This method is full of pitfalls and not a desired solution, simply as I called it before  "a wifi watchdog" routine.

The key is determining when to throw in the towel and reboot based on no data activity. Coming up with the correct metrics to determine this is not 100 percent accurate.

- State One - The device reports being connected but no data transfers.
Clearly the first approach was to look at the Status values and if they indicated a good SSID and Signal Strength  and then look at then Statistics to see if there was no data activity on either tx_bytes or rx_bytes for X time period, then Reboot. We have seen this numerous times. This condition denotes a clear problem and a short timeout before rebooting would be justified.

- State Two - The device reports not being associated with a AP but the AP is on and working fine.
This condition is unknown and could be the same results as though the AP is powered OFF. The  tx_bytes and rx_bytes remain at 0. Reboot periodically at a longer time out value? We have seen this condition a few times.

The timing of the reboot must be coordinated with other ongoing activities and functions on the device, which during these conditions all appear to be functioning fine. There are numerous things to check and consider before randomly rebooting the device, which adds additional complexity to our code simply to get around this issue.

* **Entries shown**

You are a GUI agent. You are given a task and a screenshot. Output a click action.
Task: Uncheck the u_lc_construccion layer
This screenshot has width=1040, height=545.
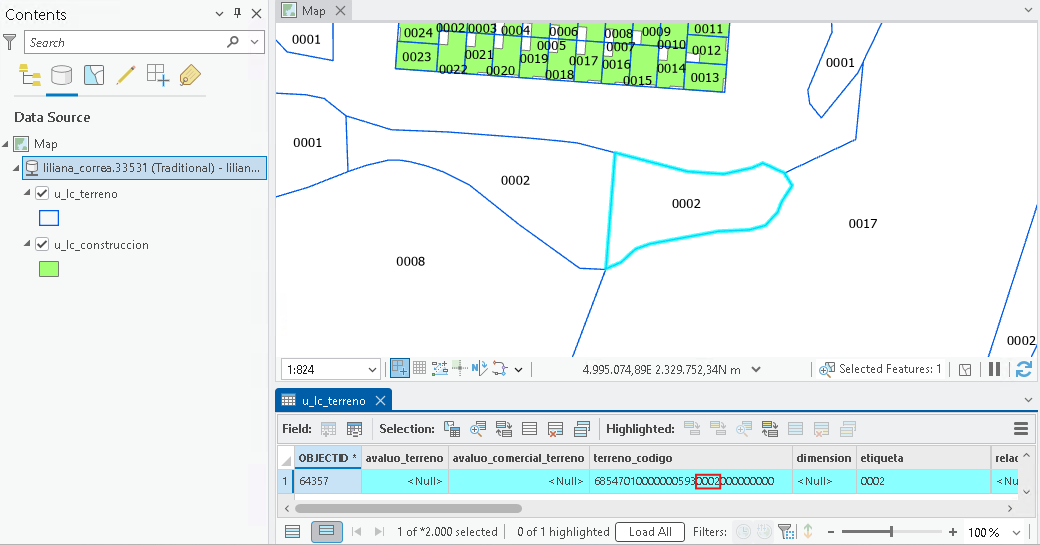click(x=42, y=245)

* * *

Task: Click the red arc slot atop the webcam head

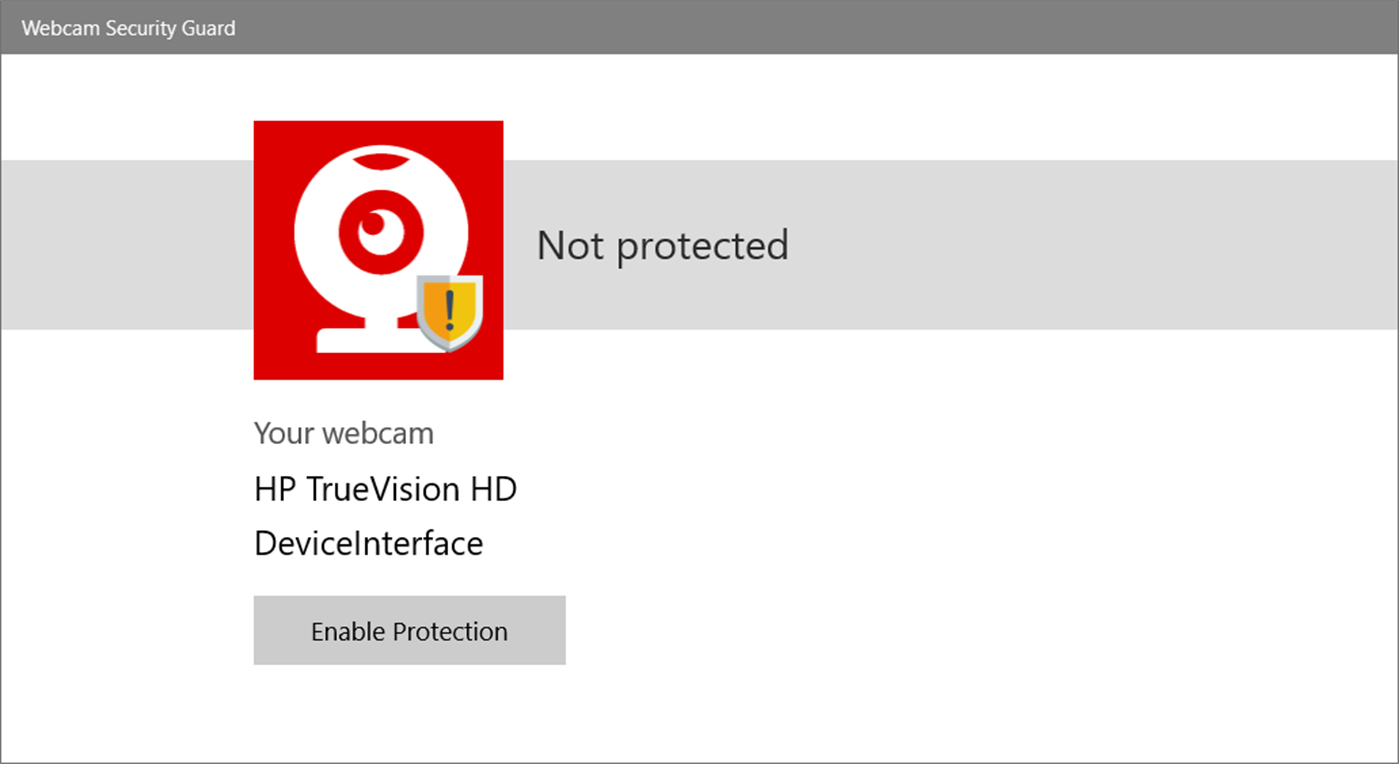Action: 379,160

* **What to do**
1. Could you reproduce the wifi watchdog post from "This method is" up to and including "and working fine."?
2. How would you sum up the wifi watchdog post in two sentences?

* **Results**
1.
This method is full of pitfalls and not a desired solution, simply as I called it before  "a wifi watchdog" routine.

The key is determining when to throw in the towel and reboot based on no data activity. Coming up with the correct metrics to determine this is not 100 percent accurate.

- State One - The device reports being connected but no data transfers.
Clearly the first approach was to look at the Status values and if they indicated a good SSID and Signal Strength  and then look at then Statistics to see if there was no data activity on either tx_bytes or rx_bytes for X time period, then Reboot. We have seen this numerous times. This condition denotes a clear problem and a short timeout before rebooting would be justified.

- State Two - The device reports not being associated with a AP but the AP is on and working fine.

2. The post calls a wifi watchdog routine, which reboots the device when there is no data activity, full of pitfalls, and it says the metrics for deciding when to reboot are not 100 percent accurate. It separates a state where the device reports being connected but transfers no data, which justifies a short timeout before rebooting, from a state where the device reports not being associated with a working AP, and it warns that reboot timing must be coordinated with other activities on the device, adding complexity to the code.